***** Data to process *****
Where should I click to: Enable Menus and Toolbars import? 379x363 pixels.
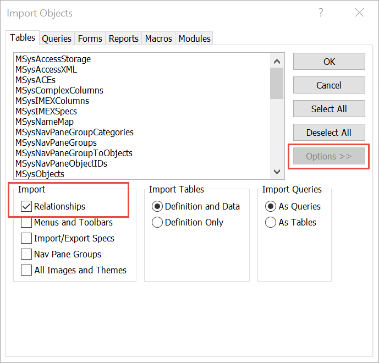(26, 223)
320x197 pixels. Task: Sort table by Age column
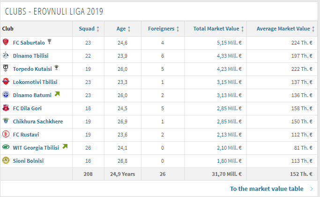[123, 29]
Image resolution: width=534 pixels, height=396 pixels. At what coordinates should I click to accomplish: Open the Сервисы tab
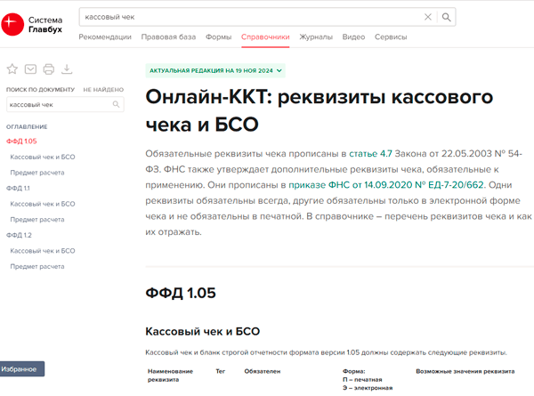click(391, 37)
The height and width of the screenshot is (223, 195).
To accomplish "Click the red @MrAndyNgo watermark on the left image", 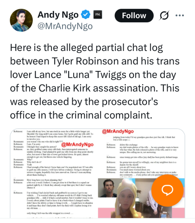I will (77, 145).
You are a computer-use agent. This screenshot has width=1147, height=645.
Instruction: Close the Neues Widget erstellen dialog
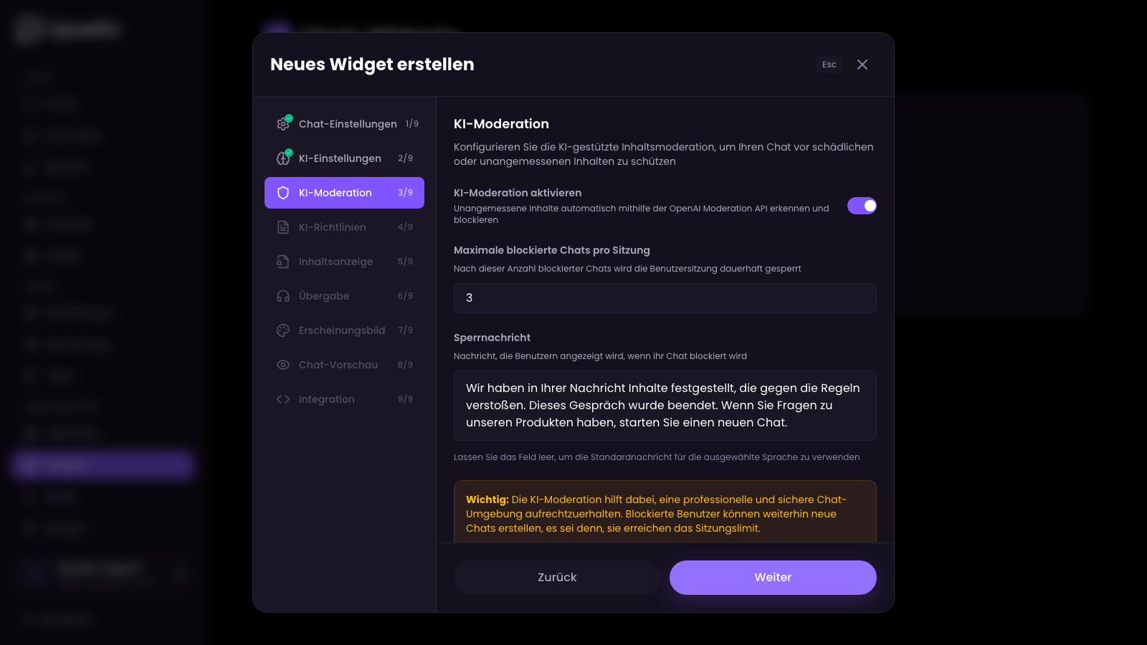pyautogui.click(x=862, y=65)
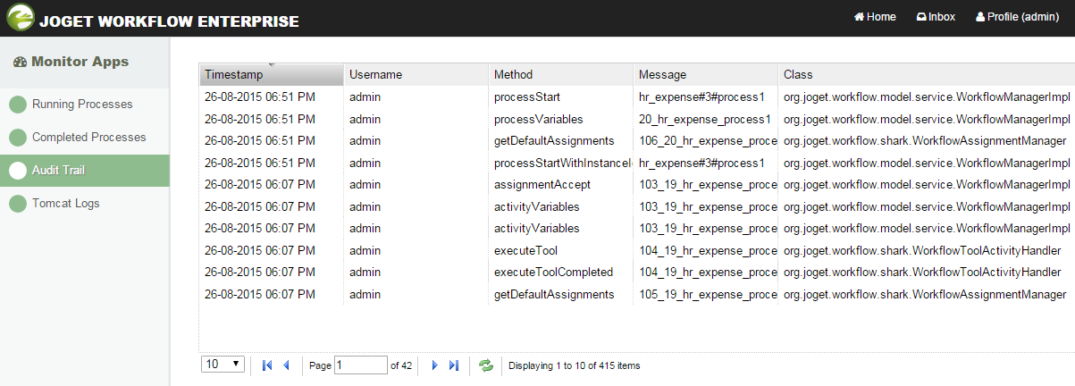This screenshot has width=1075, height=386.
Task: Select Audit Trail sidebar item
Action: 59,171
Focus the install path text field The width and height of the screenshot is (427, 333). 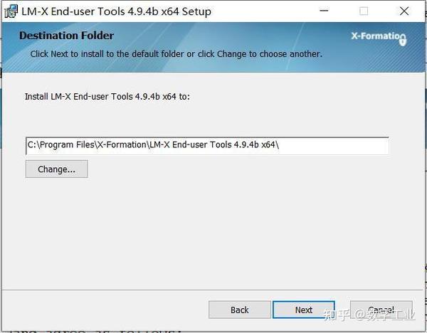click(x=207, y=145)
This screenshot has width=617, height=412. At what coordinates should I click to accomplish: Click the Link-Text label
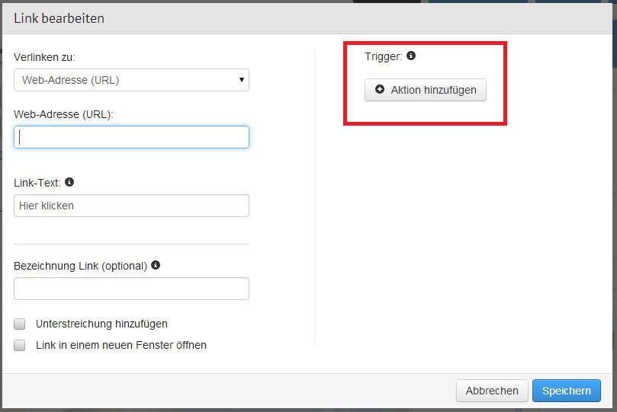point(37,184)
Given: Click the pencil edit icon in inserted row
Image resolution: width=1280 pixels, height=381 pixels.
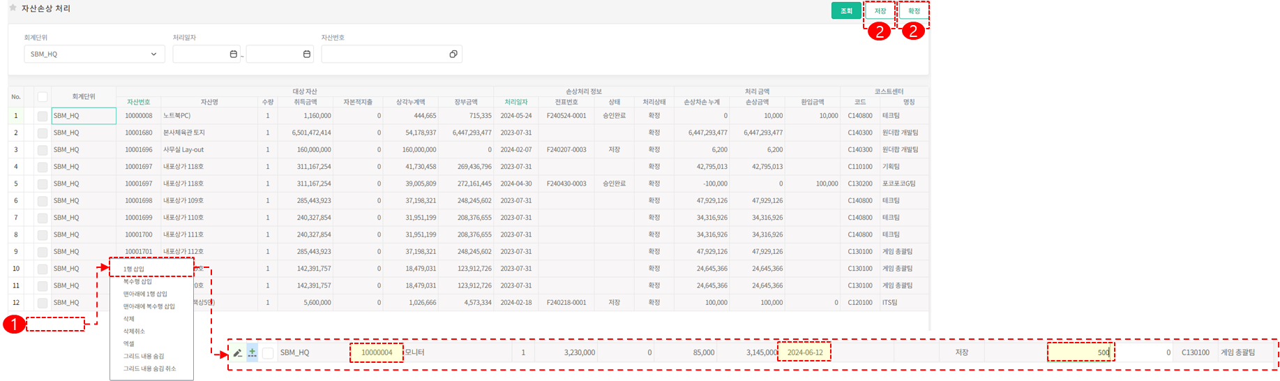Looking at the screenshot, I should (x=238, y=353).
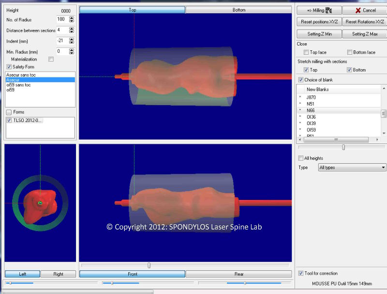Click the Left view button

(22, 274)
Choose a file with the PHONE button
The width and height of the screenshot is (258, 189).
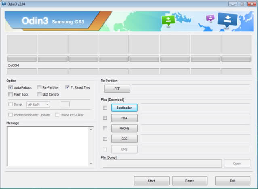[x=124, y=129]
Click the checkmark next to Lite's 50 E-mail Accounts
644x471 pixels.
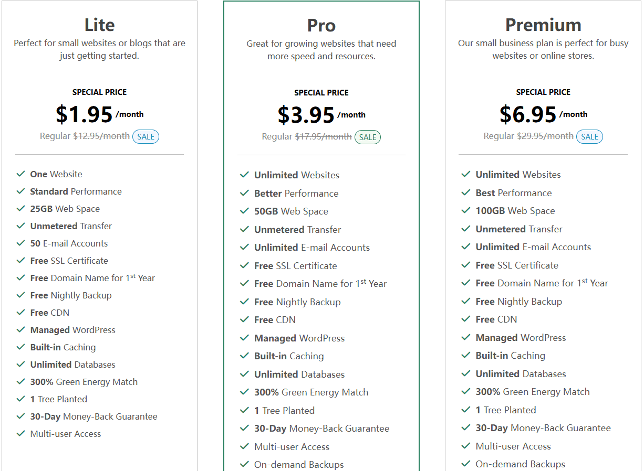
*****
Given problem: Rewrite everything from the line containing "Given: Click the" down to the end of the lines, swapping "pixels" for "px" and keeping all else the same. Omit the pictures from your answer.

In response:
Given: Click the pencil edit icon in inserted row
Image resolution: width=1280 px, height=381 px.
Looking at the screenshot, I should (x=238, y=353).
Click the Left view button

(22, 274)
Choose a file with the PHONE button
The width and height of the screenshot is (258, 189).
[x=124, y=129]
Click the checkmark next to Lite's 50 E-mail Accounts
644x471 px.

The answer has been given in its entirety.